─── Passage

The costs of conventional food production should be considered to include considerable environmental damage done to lands not included as part of the farms; as those farming techniques rely on the production of synthetic fertilizers and pesticides which require a great deal of use of fossil fuels, as well as on large-scale monocropping which destroys habitat for large numbers of species which can survive on diversified farms.
The impact of raising livestock in CAFOs (concentrated animal feeding operations) instead of on pasture can’t fairly be compared by considering the increased amount of land needed for pasture but ignoring the costs of moving all the feed needed to the CAFOs, moving all the manure produced away often with the result of significantly polluting land and/or water systems elsewhere, producing the feed in monocropped systems fertilized with synthetic nitrogen at the cost of significant emission of greenhouse gases; etc.
The greatest total nutritional yield per acre can be produced by intercropping systems which mix multiple crops within the same field, and which grow most or all of their own nitrogen fertilizer in the process as well as recycling or producing much of their other needed inputs. These systems require a lot more farmers, not a lot more land. In most farmable areas, they work best with some livestock mixed in.

──────
─── Recorded information

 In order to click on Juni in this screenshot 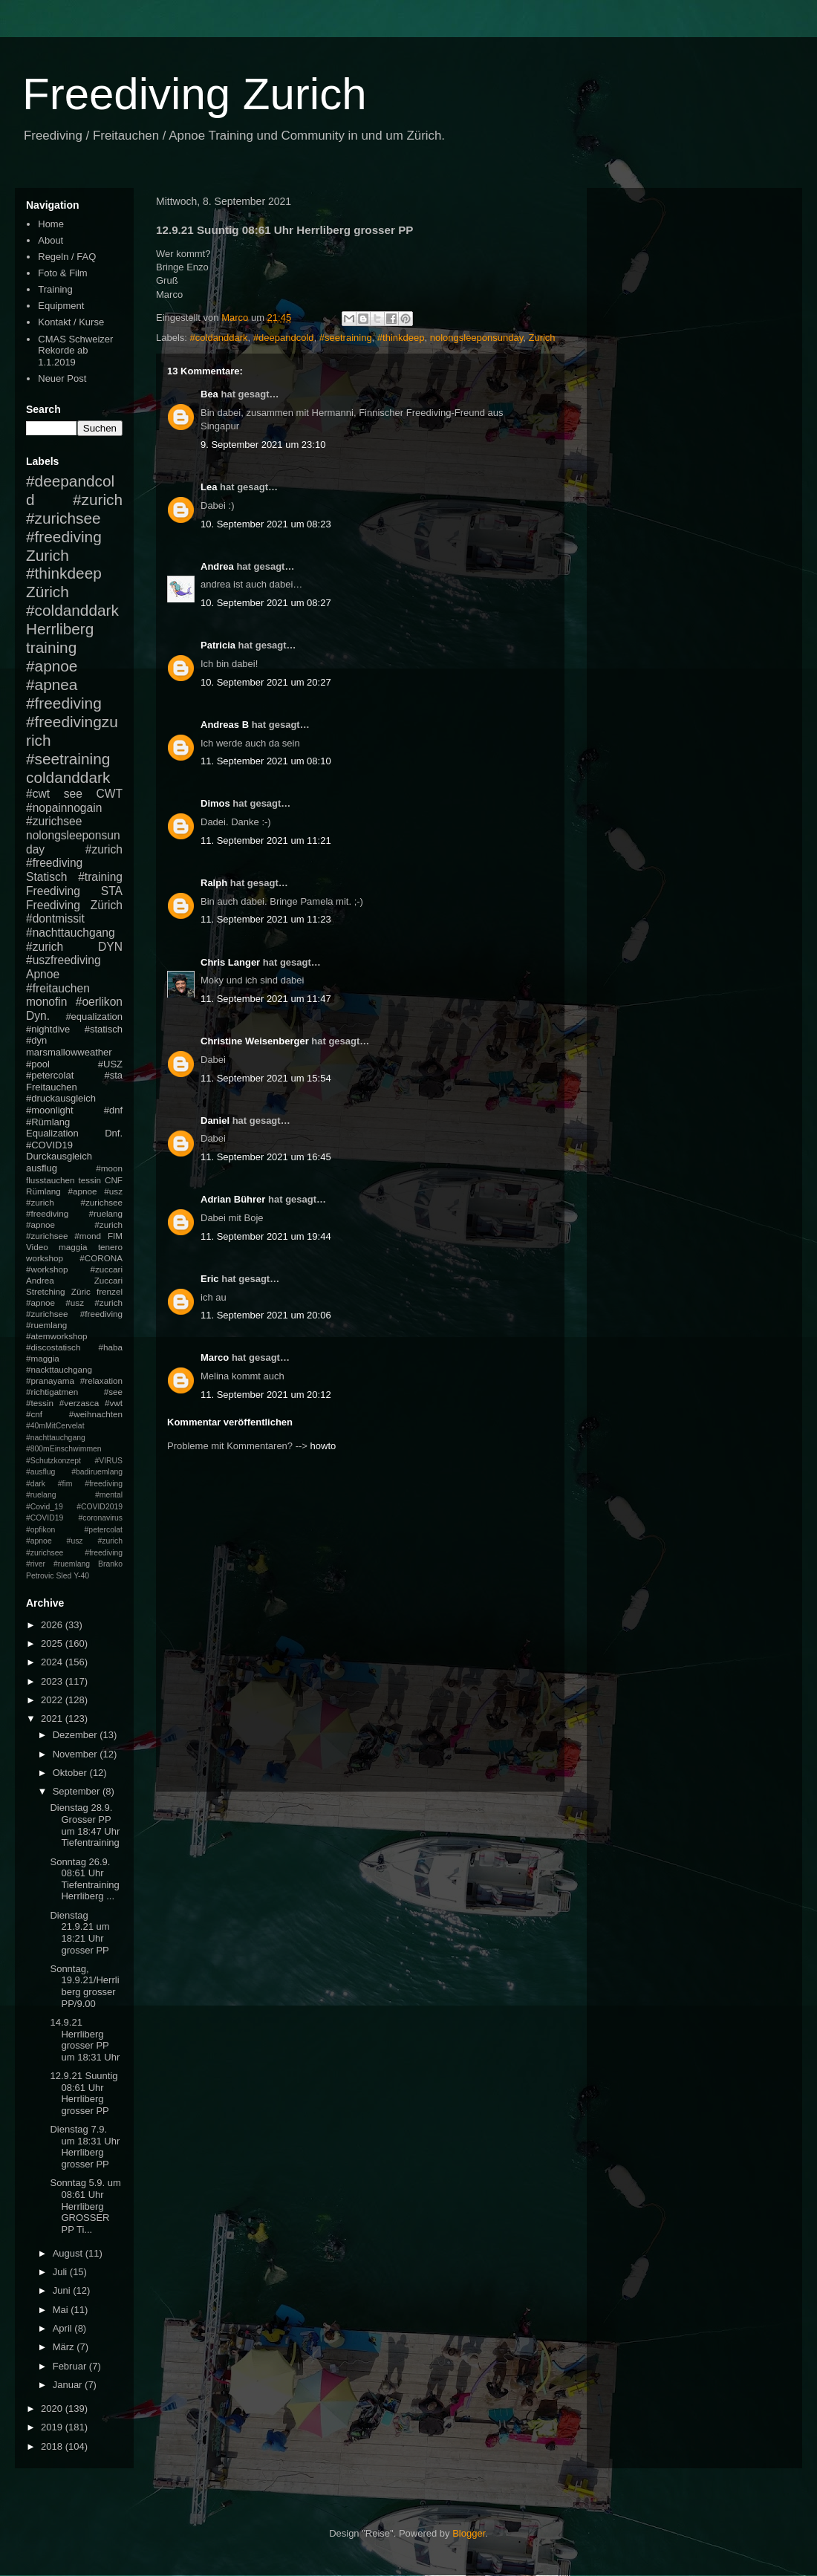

──────

→ **Given exercise A**:
According to the farming passage, what do intercropping systems need a lot more of?
→ **Given exercise B**:
List every cost of raising livestock in CAFOs that the farming passage says is ignored when comparing CAFOs with pasture.
→ **Given exercise C**:
Please echo the farming passage starting with "The costs of conventional" and going on through "on diversified farms.".

→ **Expected output A**:
A lot more farmers, not a lot more land.

→ **Expected output B**:
- Moving all the feed needed to the CAFOs
- Moving all the manure produced away, often significantly polluting land and/or water systems elsewhere
- Producing the feed in monocropped systems fertilized with synthetic nitrogen, at the cost of significant greenhouse gas emissions

→ **Expected output C**:
The costs of conventional food production should be considered to include considerable environmental damage done to lands not included as part of the farms; as those farming techniques rely on the production of synthetic fertilizers and pesticides which require a great deal of use of fossil fuels, as well as on large-scale monocropping which destroys habitat for large numbers of species which can survive on diversified farms.